This blog reports events and interesting tidbits from Rensselaer, Indiana and the surrounding area.

Thursday, June 10, 2010

Morocco historical tour

On May 20 Morocco had a festival called Morocco Homecoming, and we went. I especially wanted to go on their historical tour, which I assumed would be a walking tour. It was not. Instead the tour was from a trailer pulled by a pick-up truck. Here is the group ready to go.
The tour guide was a native Moroccan who said she knew Morocco history well since the 1970s. Beginning at Recher Park, we drove past the both United Methodist churches to Polk Street. Polk Street was Highway 41 before the bypass was constructed, and had many gas stations and businesses. It also provided a good view of the old rail bed of Morocco's first railroad, the Chicago and Eastern Illinois Railroad, which cut through the town from the northwest to the southeast, connecting it with Momence, Illinois and Brook, Indiana.
On the corner of Polk and State is the old Seller's Service Station and diner, which is being restored by a local preservation group, Renewed Heritage. You can see more about them by visiting their website at
Turning west on State Street, we headed toward the old downtown. I noticed that the elevator was now owned by Wheatfield Elevator, which owns the elevators in Rensselaer. One of the other people on the tour said that the Wheatfield Elevator people were connected to the dairy farms.
On the south side of the street was a large, decrepit building that was once the Brandt Hotel, which served the railroad travelers.
The building below is one of the newest buildings in the downtown, built about 1940. It was not mentioned on the tour, but the Newton County: Indiana Historic Sites and Structures Inventory thought it deserved a notable rating.
We then drove through the heart of the old downtown. At the eastern edge there were some occupied buildings I had not seen before, with a woodworking shop, a small gift shop, and an eatery. The sign for Morocco Glass that was there last time I was in Morocco was gone-one of the other people on the tour said the business had been closed for about a year.

After leaving the downtown, we drove past several houses of people who were important in the history of Morocco, and heard about several tornadoes that had killed people.
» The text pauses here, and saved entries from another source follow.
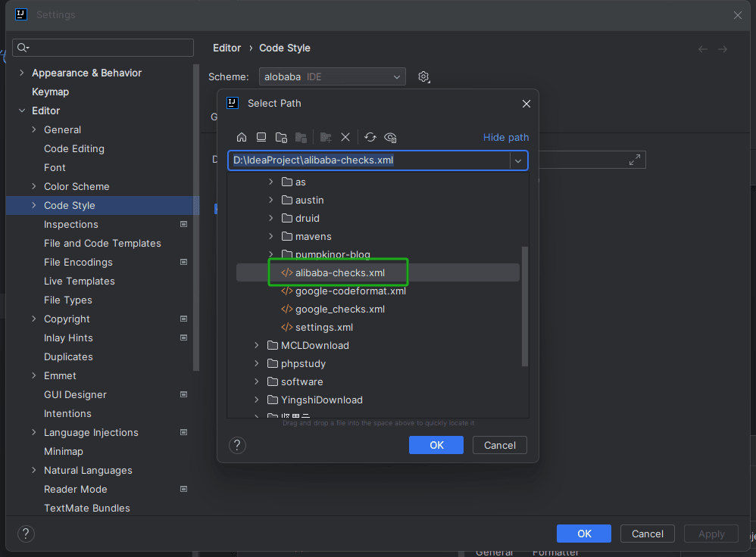Expand the Appearance & Behavior section
This screenshot has height=557, width=756.
pos(21,73)
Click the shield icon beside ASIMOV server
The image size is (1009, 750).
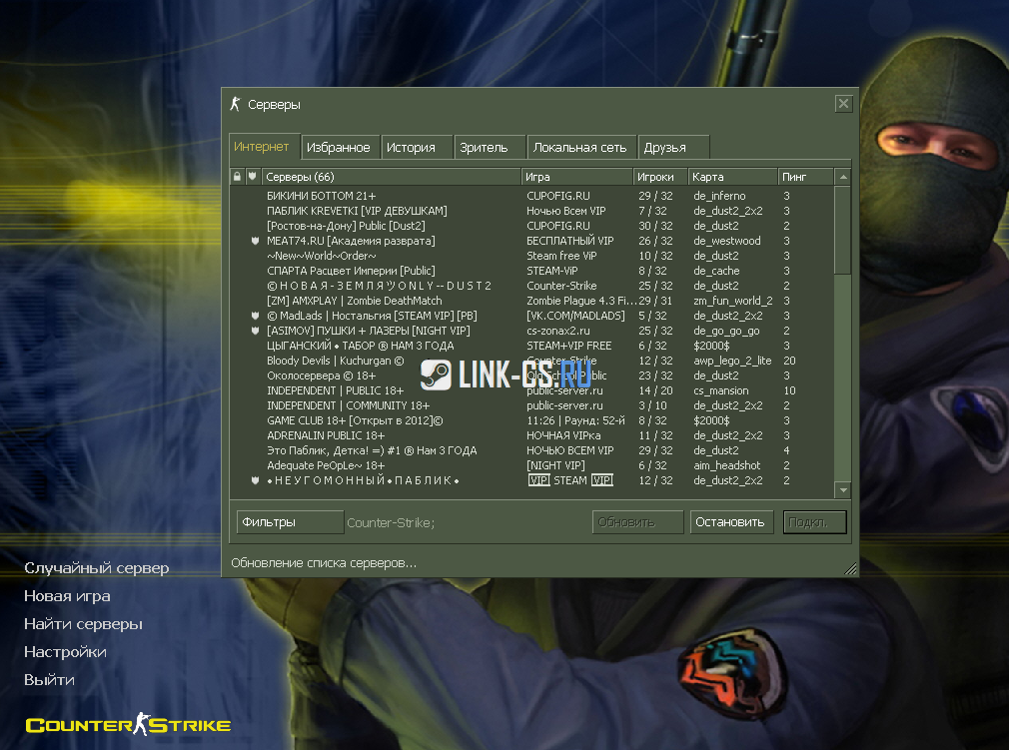(255, 331)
Then we reached the western edge of town and saw the swimming pool, which looked like a lot of fun because the day was hot. The lights behind the swimming pool are for the Sam Rice Ballfield.
A bit to the south the guide mentioned Atkinson Avenue, a funny little street at an angle that "is a portion of the Bunkum Road known to the pioneers, formerly and Indian Trail." Is this a continuation of Jasper County's Bunkum Road? Anyone know more?

In 2005 Morocco built a new public library along West Street, which will eventually be the subject of another post. Further south is the Murphey Cemetery, which dates to 1844. This cemetery has few if any new burials.
The last highlight on the tour was the Scott-Lucas House, which was built in 1912 in the Craftsman style. It is now owned by the Newton County Historical Society and is supposed to be a museum. (For more info, download the pdf here and check page 7.)
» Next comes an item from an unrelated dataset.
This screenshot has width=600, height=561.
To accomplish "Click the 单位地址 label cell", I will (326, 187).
It is the only building in Morocco listed on the National Register of Historic Places.
The Morocco Homecoming and the historical tour are annual events. If you want a fun little adventure next year, give it a try.


Mary Kay Emmrich said...

I'm glad you enjoyed the tour! I was the guide on the 4 PM tour, and we had a wonderful time looking at our town from a different perspective. Thank you for your posts about our town!

g said...

That tour was so much fun! Nice to see you again, Mary.


brianc said...

There's quite a story behind Bunkum, which on some old maps was spelled Buncombe or Buncumbe.

I grubbed up this story, in an old book by John Ade--I don't know if he was any relation to George.

I'll try to paste in the link, but you may have to search for the term:

brianc said...

Bunkum doesn't exist anymore under that name, nor either of its sub-names (Concord and Montgomery). Instead, I think it is called "Iroquois Illinois" on Google's map site search.

Watseka apparently caused the demise of the village(s), because it got the railroad.

One of Medaryville's original proprietors, Josiah Walden, once ran mail between Logansport and Bunkum, and points in between.

Anonymous said...

My Aunt Ethyl Sutton owned a hotel in downtown Morroco back around the late 40s or early 50s. I lived there as a small child while they finished building our new home in Highland. After she sold the hotel, she bought some property that is located across the street from North Newton.She had a ranch style home there and it is still there.
Can you tell me anything about her or the hotel? I was young when she died, but I have fond memories of her.